L’OVE devient le sujet principal de Brigitte Closset lorsqu’elle découvre en 1988 en Toscane, à Monterchi, la Madonna del Parto de Piero della Francesca. Ni œuf ni ovale géométriquement parfait, l’ove est une forme qui évoque selon moi à la fois un visage et une matrice. Mais c’est surtout une étrange impression d’expansion de l’espace qui s’en dégage lorsqu’on l’observe. En se positionnant face à l’un de ses oves blancs — dont le pourtour réalisé en diverses couches de traits de pinceaux successifs de couleur blanche ou légèrement grisée et dont le contour n’est jamais parfaitement cerné —, on a l’impression de plonger dans un univers méditatif où la pesanteur semble se dérober. Je me souviens du jour où je lui ai montré quelques images de peintures tantriques réalisées par des personnes anonymes du Rajasthan, dans le nord-ouest de l’Inde et qui m’avaient procuré une impression similaire lors de leur présentation à la Biennale de Venise en 2013. Ni Brigitte ni moi ne les avions vues auparavant. Ces dessins ovoïdes traditionnels n’avaient aucune vocation artistique telle que nous l’entendons en Occident. Ils étaient avant tout destinés à favoriser la pratique de la méditation. J’appris ensuite que ces peintures faisaient également référence à la symbolique du « cosmos en forme d’œuf » présente dans d’anciennes écritures sanskrites. On y parle de « ventre d’or » ou de « l’œuf d’or » qui symbolise la naissance du cosmos et la source de toute énergie. Chacune de ces compositions anonymes, image de l’espace liminal, y représente à la fois la création et la dissolution. Ce qui distingue les œuvres de Brigitte Closset de ces dessins tantriques, le but n’étant d’ailleurs pas de les comparer, c’est à la fois le format et la couleur. Pour ces derniers, ils sont généralement de petites tailles, proches du format d’un visage, présentent des teintes variées, allant du noir, au brun, au bleu symbolisant le ciel pur de la conscience ou à l’ocre rouge et sont entourés d’un halo coloré sur leur pourtour évoquant pour certains le bord de la couronne solaire apparaissant lors d’éclipses totales de la lune. Le choix des couleurs et de leurs associations reste bien sûr énigmatique si elle n’avait pas pour vocation l’émotion esthétique.
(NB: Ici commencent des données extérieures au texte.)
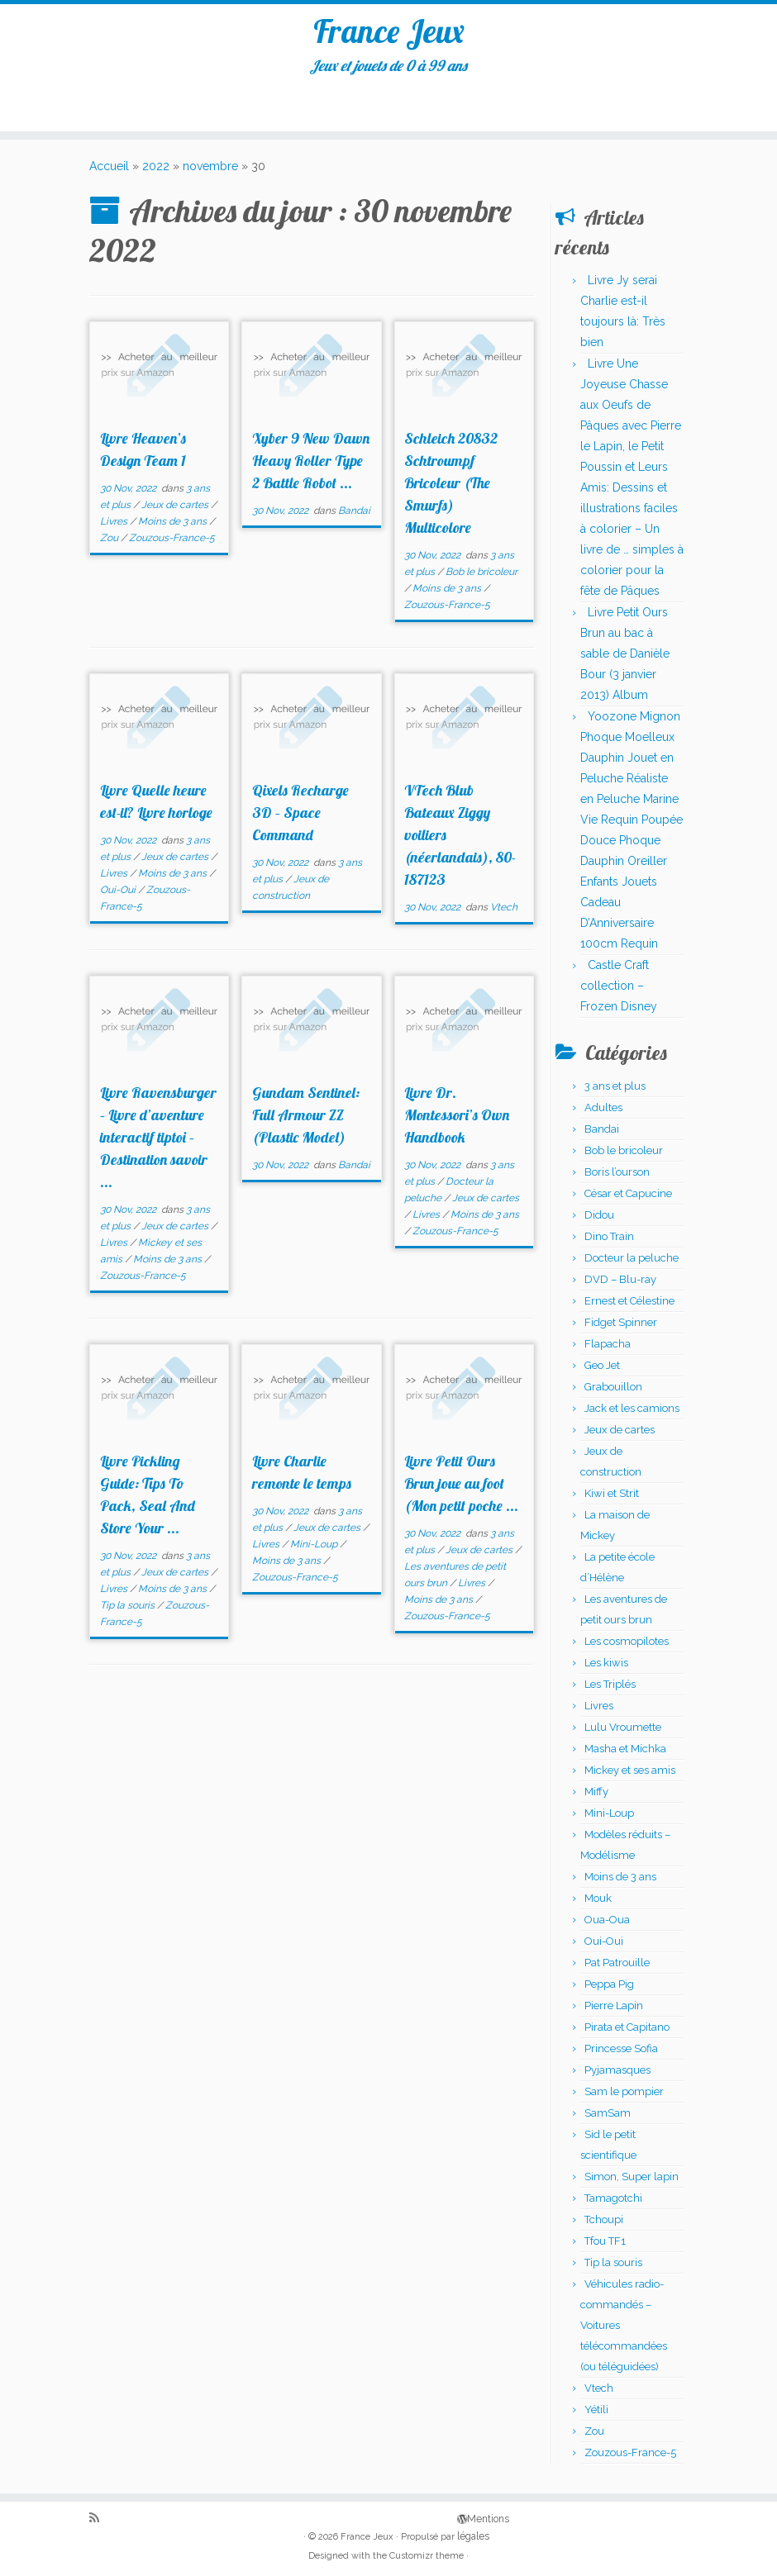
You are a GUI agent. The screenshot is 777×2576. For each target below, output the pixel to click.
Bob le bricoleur (481, 576)
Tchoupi (603, 2224)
Certes, les oves de Brigitte peuvent être de petites tailles. Pour une de mes étudiantes visitant son atelier, c’est avec son index qu’elle imprima probablement la plus petite d’entre elles à l’encre de Chine. Par contre, chacun des trois oves blancs présentés actuellement dans la galerie mesure un mètre quarante de largeur sur deux mètres de hauteur. Il n’y a donc plus de références aux proportions d’un visage, mais la forme est sensiblement la même. Lors d’une précédente exposition de Brigitte Closset à Anvers, j’ai été frappé par une œuvre toute blanche de grande taille et placée en vitrine qui semblait dégager de l’énergie venant de l’intérieur. Le blanc de l’ove éclairant de lui-même le tableau. Cette impression, je l’ai probablement encore ressentie à d’autres moments avec délectation en observant des peintures de Rothko ou certains Morandi. Cette énergie venant de l’intérieur, que j’avais captée, serait-elle comparable à l’éclosion d’une fleur ? Toujours est-il que Brigitte Closset les associe parfois côte à côte. Elle en fit même un drapeau en 2000 dont on peut voir un exemplaire dans le jardin.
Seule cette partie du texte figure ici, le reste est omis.